ERP & Systems9 min read

The Go-Live Failure: What We Learned from a Three-Month Delay

The go-live was scheduled for the first of the month. We went live on the ninety-third day. The delay cost the client ~$180K in extended implementation fees, parallel system costs, and the time of four internal staff who spent three months doing double data entry. The original cause was not a technical failure. It was a user acceptance testing process that was designed to find zero issues.

ERP go-live failures are almost never caused by the software. The ERP works. The modules are configured. The integrations run. The failure comes from a UAT process that validates happy-path scenarios written by the implementation team, a data migration that was never properly stress-tested on full data, and a go/no-go decision made by people who did not understand the risk they were signing off on.

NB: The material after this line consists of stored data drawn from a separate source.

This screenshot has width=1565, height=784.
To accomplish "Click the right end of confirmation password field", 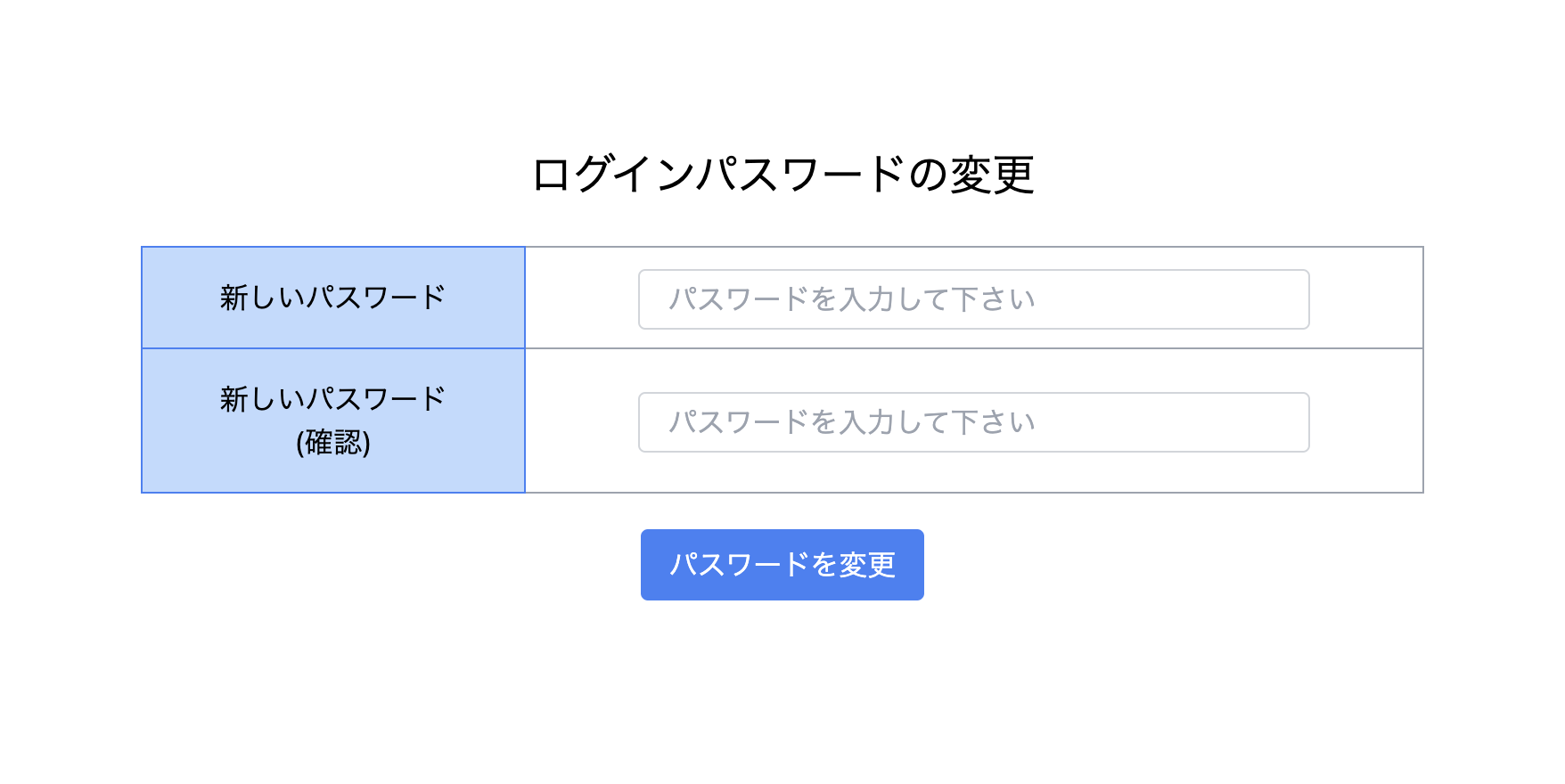I will (1283, 422).
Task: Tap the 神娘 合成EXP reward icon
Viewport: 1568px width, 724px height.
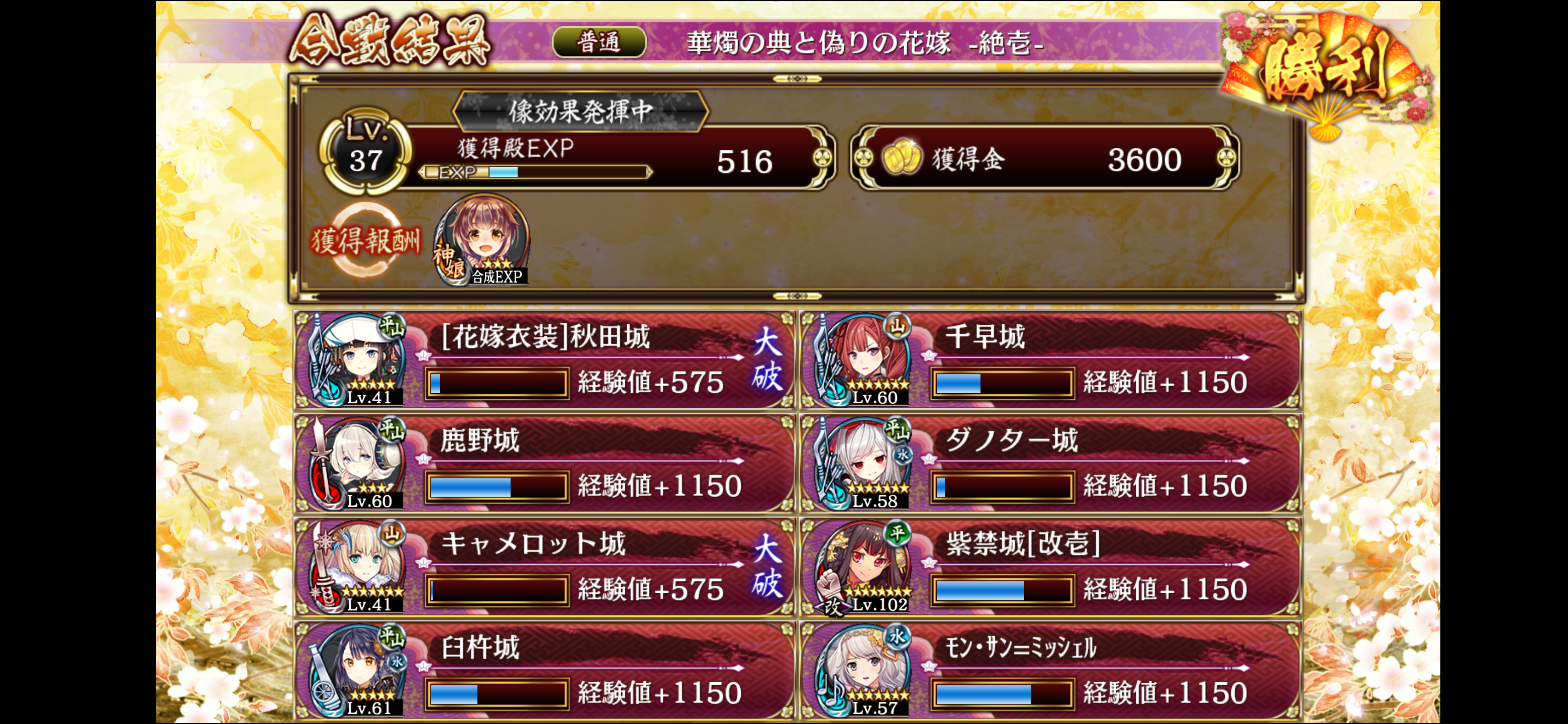Action: (x=481, y=239)
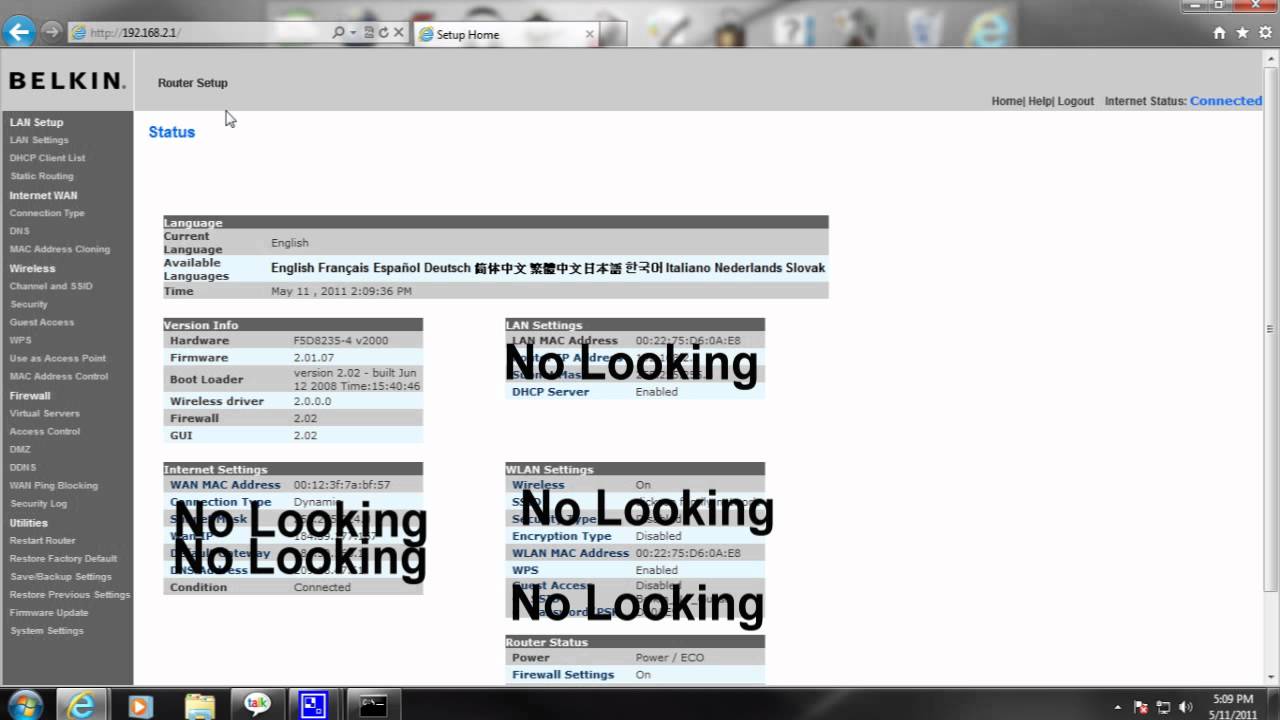1280x720 pixels.
Task: Select the Setup Home browser tab
Action: click(500, 34)
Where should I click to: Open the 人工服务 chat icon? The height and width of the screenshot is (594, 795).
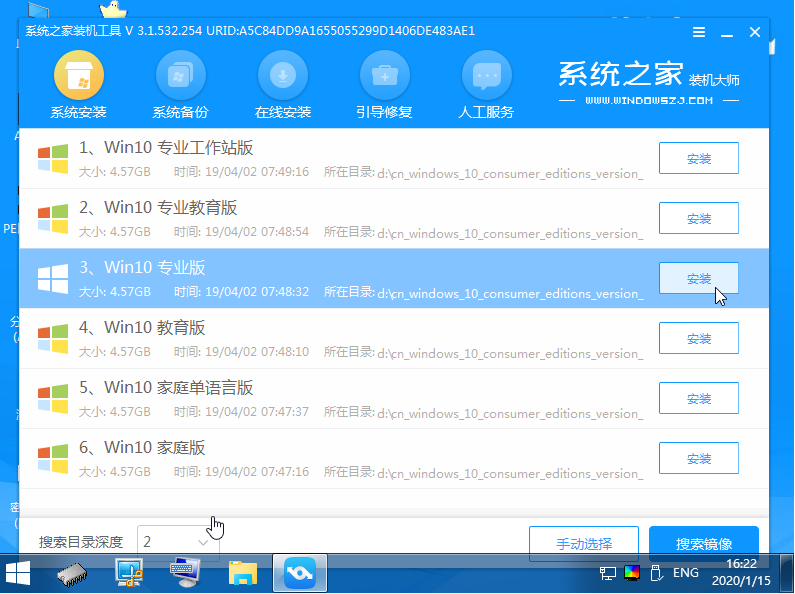(x=487, y=75)
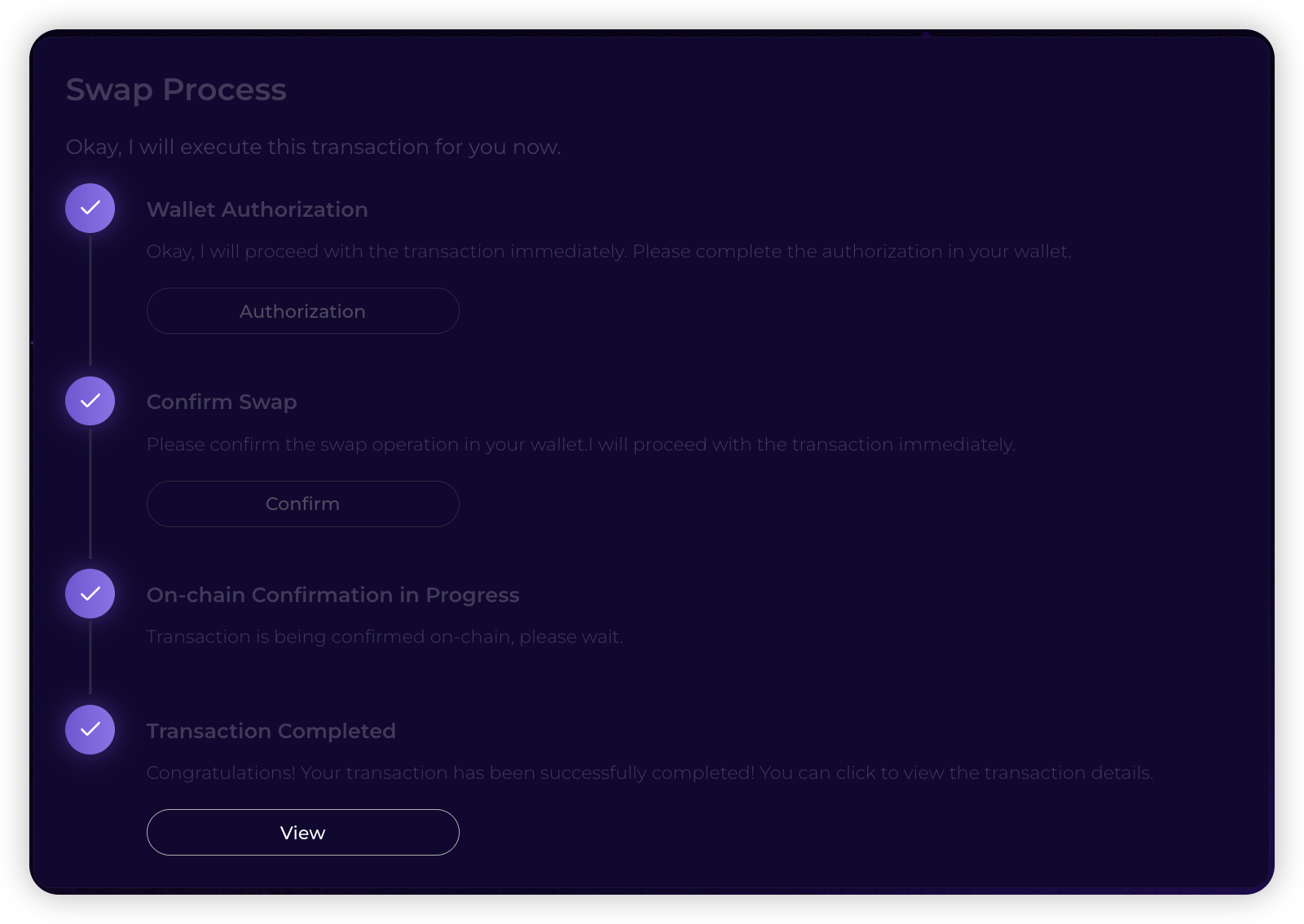
Task: Click the On-chain Confirmation in Progress title
Action: [333, 596]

We have seen this pattern three times. The first time, we did not catch it in time. The second time, we caught it six weeks in and delayed go-live ourselves rather than let it reach cutover. The third time, we redesigned the UAT process before build started. This is what we learned.

UAT that was designed to pass

Most ERP UAT processes test the scenarios the implementation team designed the system around. Business users click through flows that work correctly on clean data and controlled conditions. The scripts cover standard purchase orders, clean invoices, straightforward delivery receipts. They were written by the team that built the system, not by the people who will use it under operational pressure.

Nobody tests what happens when a purchase order has a delivery split across three partial shipments, one of which arrived before the PO was approved due to a verbal authorization that was formalized later. That scenario does not exist in the UAT script. It exists every week in production at a busy warehouse.

We now require that at least 30% of UAT test cases come directly from the operational team's list of "the weird things that happen" — not from the implementation team's scope document. A logistics warehouse manager who has been processing deliveries for seven years can name fifteen edge cases in an afternoon. None of them were in the original UAT script.

93 dayslater than scheduled — caused by UAT designed to pass, a data migration never stress-tested on full data, and 14 open issues approved for go-live

The data migration that was never stress-tested

The client had 11 years of data. The migration was tested on a 5% sample. This is the single most common data migration mistake we see — sample-based testing on migrations that will run on full datasets at cutover.

The full migration, run for the first time on go-live weekend, took 31 hours instead of the estimated 6. It also produced 4,200 records with referential integrity errors that had never appeared in the sample. The cutover window was 48 hours. By hour 36 we were triaging which errors could be fixed post-go-live and which would block operations. The AP workflow was in the second category.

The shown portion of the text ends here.